Bastien wondered why this longing for Steve has become the main core of Diana’s identity almost 70 years later.

“Why? Don’t you miss your Amazon sisters more, whom you’ll never see again?” she asked. “It’s been about 70 years and it hasn’t happened to Steve yet? Is there something deeply sad and predictable about a female superhero so attached to a single man who is willing to lose his powers for him.”

Bastien called the romance “claustrophobic” with an ending “ripped from a Hallmark film.”

Read the full Vulture review.

Stephanie Zacharek, Temps

For Zacharek, Gadot shines when she is Diana Prince, a woman with human weaknesses and complexities.

“But being a woman is never enough for anyone,” she wrote. “In addition to saving the world, Wonder Woman often has the task of saving little girls from danger; she wraps them in safety with a wink, and they look at them appreciatively, so grateful that in the end they have a superhero of themselves. “

“Why should he always remind us of the purpose of Wonder Woman? Why can’t he be?” Zacharek asked.

He noted that when “Wonder Woman” arrived in 2017, it was promised that Hollywood would see a new breed of superhero movies, directed and starring women, that could be less formulaic than men-centered ones.

“As fun designed to get the mind out of the world of trouble for a few hours,‘ Wonder Woman 1984 ’is perfectly appropriate,” she wrote. “But it’s also good to want less noise and more wonders, especially in a world full of the former and in dire need of the latter.”
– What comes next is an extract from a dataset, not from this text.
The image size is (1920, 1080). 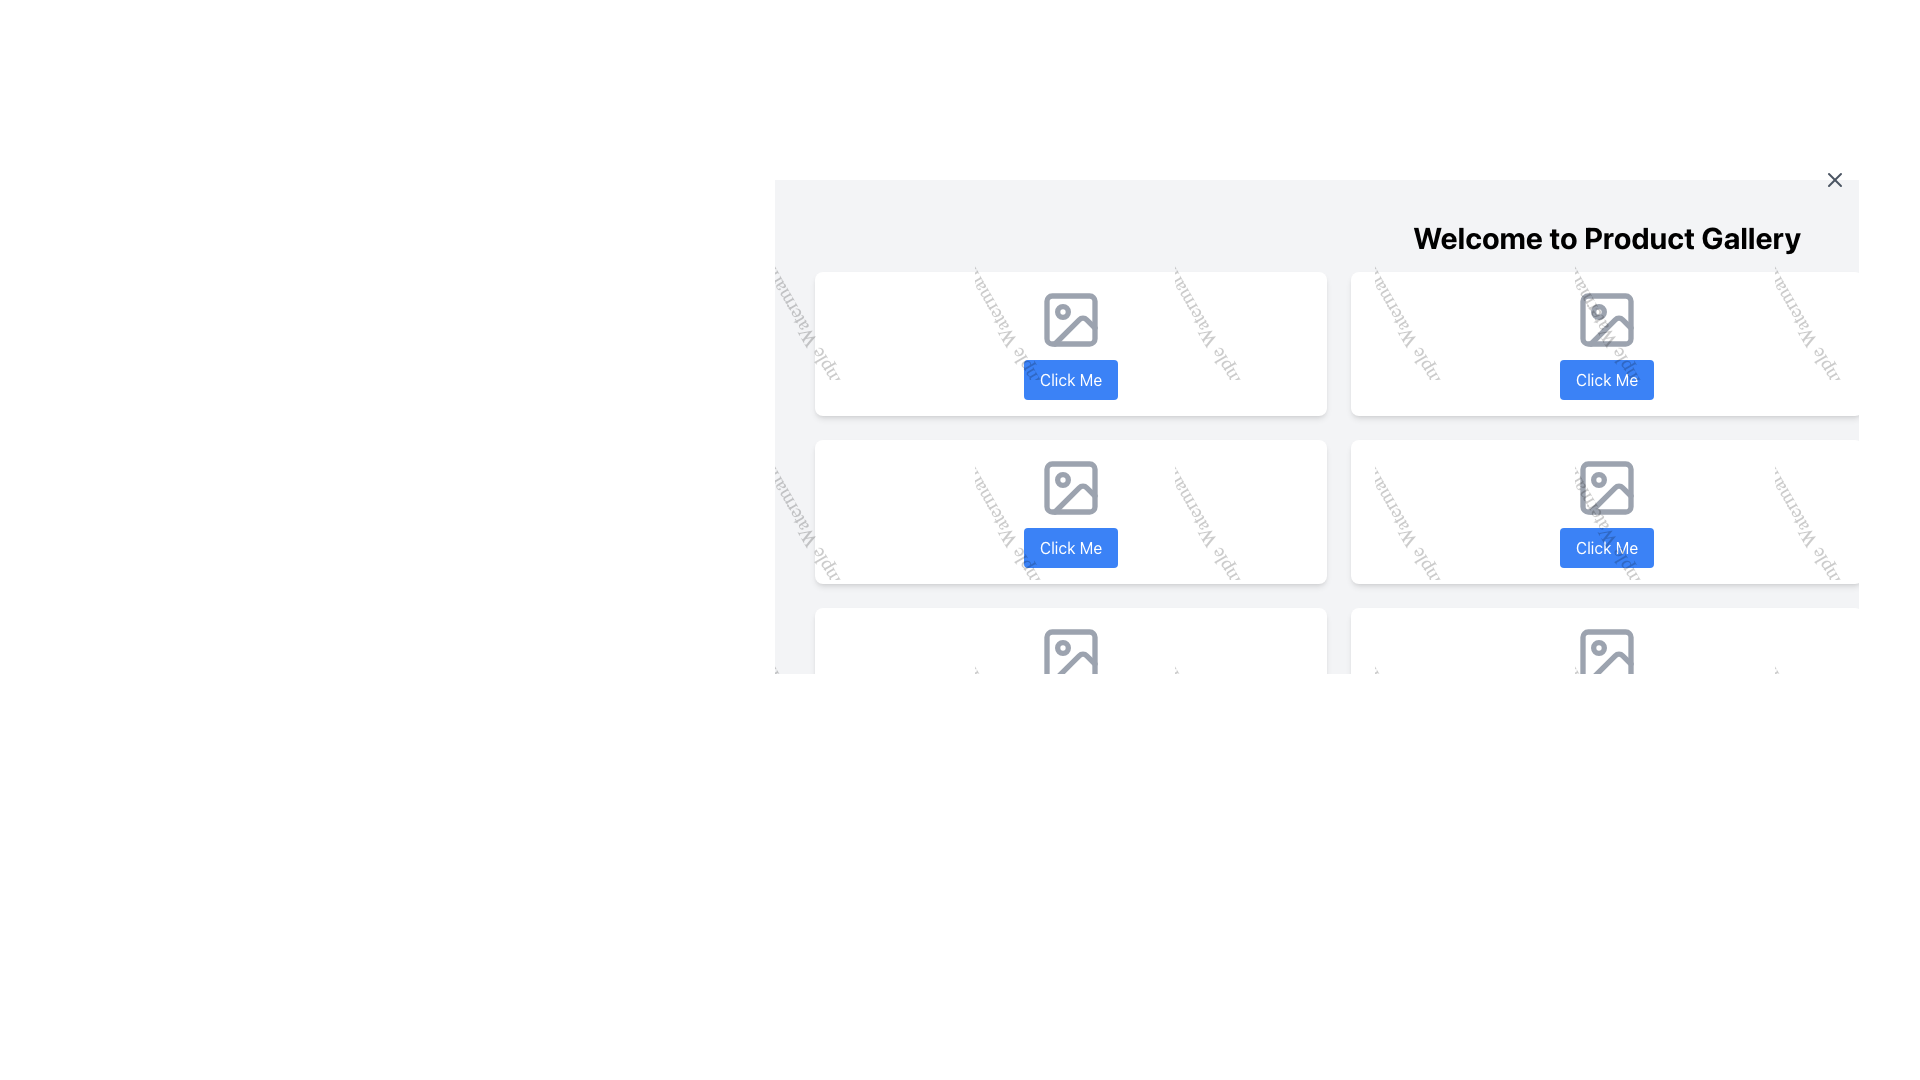 What do you see at coordinates (1069, 319) in the screenshot?
I see `the Image Icon resembling a picture frame with a circular mark and slanted line, located above the blue 'Click Me' button in the first column of the first row` at bounding box center [1069, 319].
Read the full review of Time.

Gal Gadot stars as Wonder Woman in “Wonder Woman 1984” by Warner Bros.

Warner Bros.

Esther Zuckerman, thriller

“Wonder Woman 1984” is “a fun but messy follow-up to the 2017 Amazon superhero reintroduction,” Esther Zuckerman wrote in her review of the film for Thrillist. “There’s a lot to love about ‘WW84’: bold performances from a charming cast, fantastic costumes, [Patty] Jenkins’s hectic direction. But it’s in the service of a plot that loses sight of what makes the character so fantastic in the first place. “

Zuckerman noted that the filmmakers were in a difficult position to repeat the success of the first film. After all, much of it focused on Diana’s naivete and her wonder at discovering a whole new world.

Decades later, Diana is tired and isolated, her spirit fading, Zuckerman wrote.

“What makes up for this in the first act is Barbara Minerva,” he said. “Wiig is hilarious, but at the same time grounded, as much as the ignored nerd as he starts, and like the butterfly who can suddenly walk on heels and take off a miniskirt.”

Read the full Thrillist review.

Disclosure: Comcast, CNBC’s parent company, owns Rotten Tomatoes.